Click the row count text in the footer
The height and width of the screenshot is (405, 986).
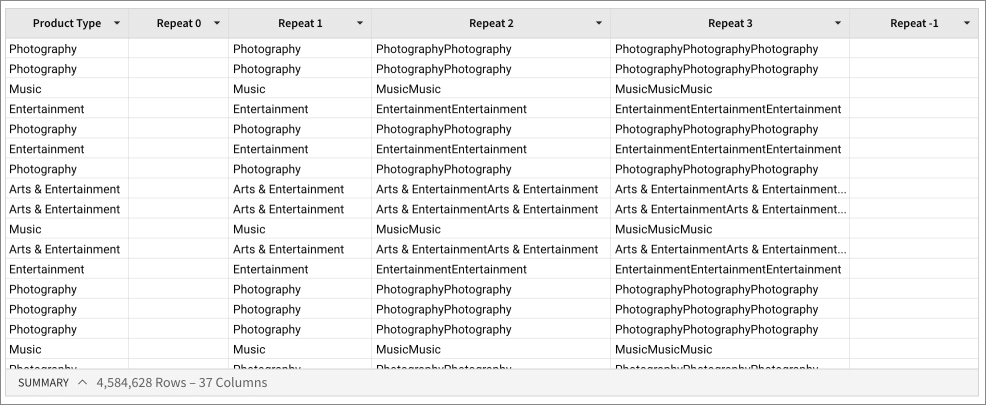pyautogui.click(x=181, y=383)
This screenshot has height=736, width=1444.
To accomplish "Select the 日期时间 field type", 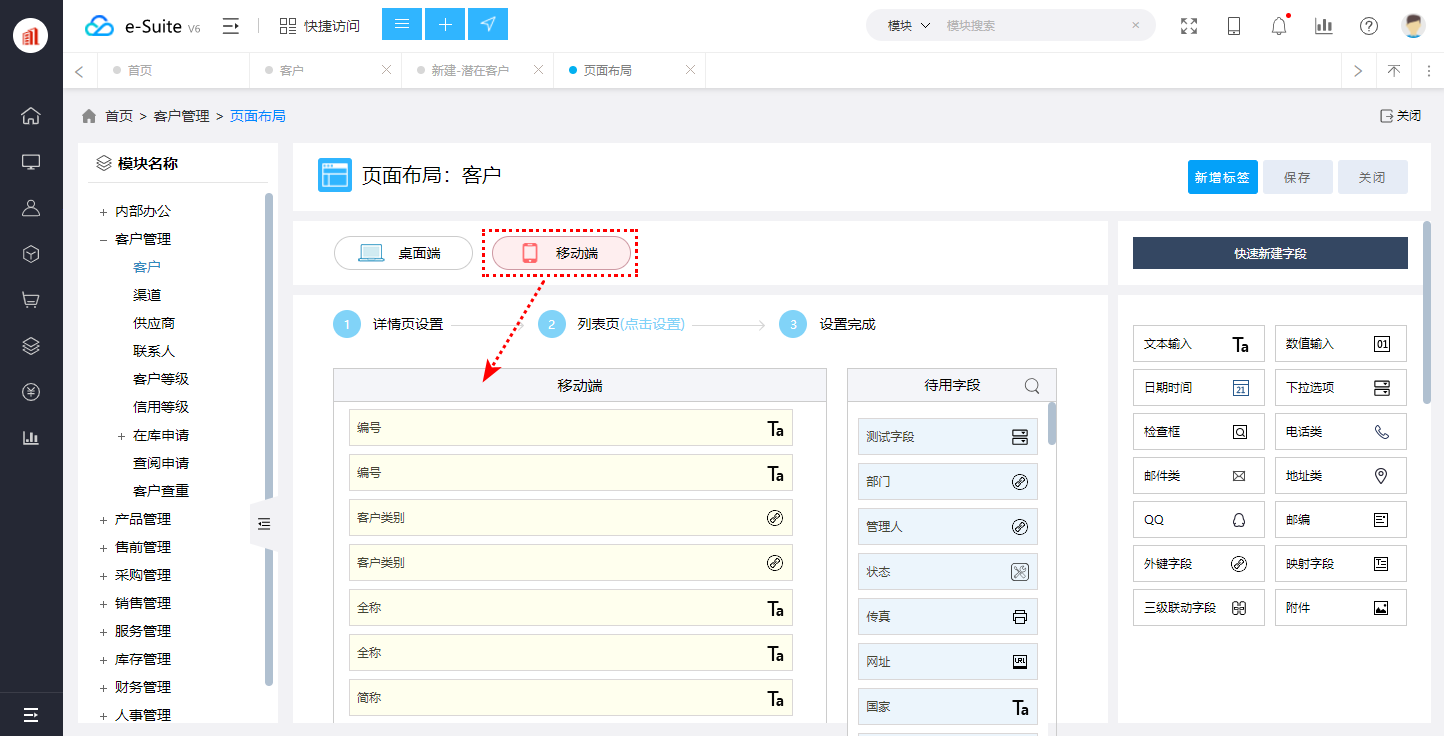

WORK ORDER: Give every line above again exactly, with no pictures.

TASK SOLUTION:
Click the row count text in the footer
The height and width of the screenshot is (405, 986).
pyautogui.click(x=181, y=383)
This screenshot has height=736, width=1444.
To accomplish "Select the 日期时间 field type", 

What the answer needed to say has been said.